*** Available data ***

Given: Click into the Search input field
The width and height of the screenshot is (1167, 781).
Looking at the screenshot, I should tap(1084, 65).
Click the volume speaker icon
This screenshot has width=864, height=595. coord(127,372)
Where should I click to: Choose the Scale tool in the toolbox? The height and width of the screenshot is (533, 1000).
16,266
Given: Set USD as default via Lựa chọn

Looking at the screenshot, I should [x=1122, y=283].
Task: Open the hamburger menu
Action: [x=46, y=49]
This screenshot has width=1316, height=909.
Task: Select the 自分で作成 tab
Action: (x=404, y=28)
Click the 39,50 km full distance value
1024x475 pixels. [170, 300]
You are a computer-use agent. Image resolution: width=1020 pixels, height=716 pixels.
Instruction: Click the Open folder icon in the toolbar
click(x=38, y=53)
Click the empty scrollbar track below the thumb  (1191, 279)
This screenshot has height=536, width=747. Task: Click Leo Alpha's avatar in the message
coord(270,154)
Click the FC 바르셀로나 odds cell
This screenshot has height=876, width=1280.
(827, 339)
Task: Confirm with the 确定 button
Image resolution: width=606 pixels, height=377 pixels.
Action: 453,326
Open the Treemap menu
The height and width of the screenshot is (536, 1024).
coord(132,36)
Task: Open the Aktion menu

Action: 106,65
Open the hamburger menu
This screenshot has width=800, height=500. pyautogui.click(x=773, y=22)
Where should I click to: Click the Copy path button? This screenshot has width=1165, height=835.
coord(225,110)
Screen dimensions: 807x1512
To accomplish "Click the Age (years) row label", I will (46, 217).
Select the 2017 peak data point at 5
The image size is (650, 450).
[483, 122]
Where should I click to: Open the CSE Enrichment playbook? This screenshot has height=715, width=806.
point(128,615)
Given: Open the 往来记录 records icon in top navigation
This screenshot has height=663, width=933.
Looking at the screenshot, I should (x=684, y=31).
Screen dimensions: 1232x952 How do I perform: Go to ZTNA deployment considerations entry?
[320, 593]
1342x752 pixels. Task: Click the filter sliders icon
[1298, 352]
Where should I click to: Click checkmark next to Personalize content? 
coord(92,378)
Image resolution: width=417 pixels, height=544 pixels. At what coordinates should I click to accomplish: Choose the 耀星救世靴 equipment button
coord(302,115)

*** End of Available data ***

#### [Task]
Repeat the data word for word, leaving out no line.

#### [Written reply]
Given: Click into the Search input field
The width and height of the screenshot is (1167, 781).
Looking at the screenshot, I should tap(1084, 65).
Click the volume speaker icon
This screenshot has width=864, height=595. coord(127,372)
Where should I click to: Choose the Scale tool in the toolbox? The height and width of the screenshot is (533, 1000).
16,266
Given: Set USD as default via Lựa chọn

Looking at the screenshot, I should [x=1122, y=283].
Task: Open the hamburger menu
Action: [x=46, y=49]
This screenshot has width=1316, height=909.
Task: Select the 自分で作成 tab
Action: (x=404, y=28)
Click the 39,50 km full distance value
1024x475 pixels. [170, 300]
You are a computer-use agent. Image resolution: width=1020 pixels, height=716 pixels.
Instruction: Click the Open folder icon in the toolbar
click(x=38, y=53)
Click the empty scrollbar track below the thumb  (1191, 279)
This screenshot has height=536, width=747. Task: Click Leo Alpha's avatar in the message
coord(270,154)
Click the FC 바르셀로나 odds cell
This screenshot has height=876, width=1280.
(827, 339)
Task: Confirm with the 确定 button
Image resolution: width=606 pixels, height=377 pixels.
Action: 453,326
Open the Treemap menu
The height and width of the screenshot is (536, 1024).
coord(132,36)
Task: Open the Aktion menu

Action: 106,65
Open the hamburger menu
This screenshot has width=800, height=500. pyautogui.click(x=773, y=22)
Where should I click to: Click the Copy path button? This screenshot has width=1165, height=835.
coord(225,110)
Screen dimensions: 807x1512
To accomplish "Click the Age (years) row label", I will (46, 217).
Select the 2017 peak data point at 5
The image size is (650, 450).
[483, 122]
Where should I click to: Open the CSE Enrichment playbook? This screenshot has height=715, width=806.
point(128,615)
Given: Open the 往来记录 records icon in top navigation
This screenshot has height=663, width=933.
Looking at the screenshot, I should (x=684, y=31).
Screen dimensions: 1232x952 How do I perform: Go to ZTNA deployment considerations entry?
[320, 593]
1342x752 pixels. Task: Click the filter sliders icon
[1298, 352]
Where should I click to: Click checkmark next to Personalize content? 
coord(92,378)
Image resolution: width=417 pixels, height=544 pixels. At what coordinates should I click to accomplish: Choose the 耀星救世靴 equipment button
coord(302,115)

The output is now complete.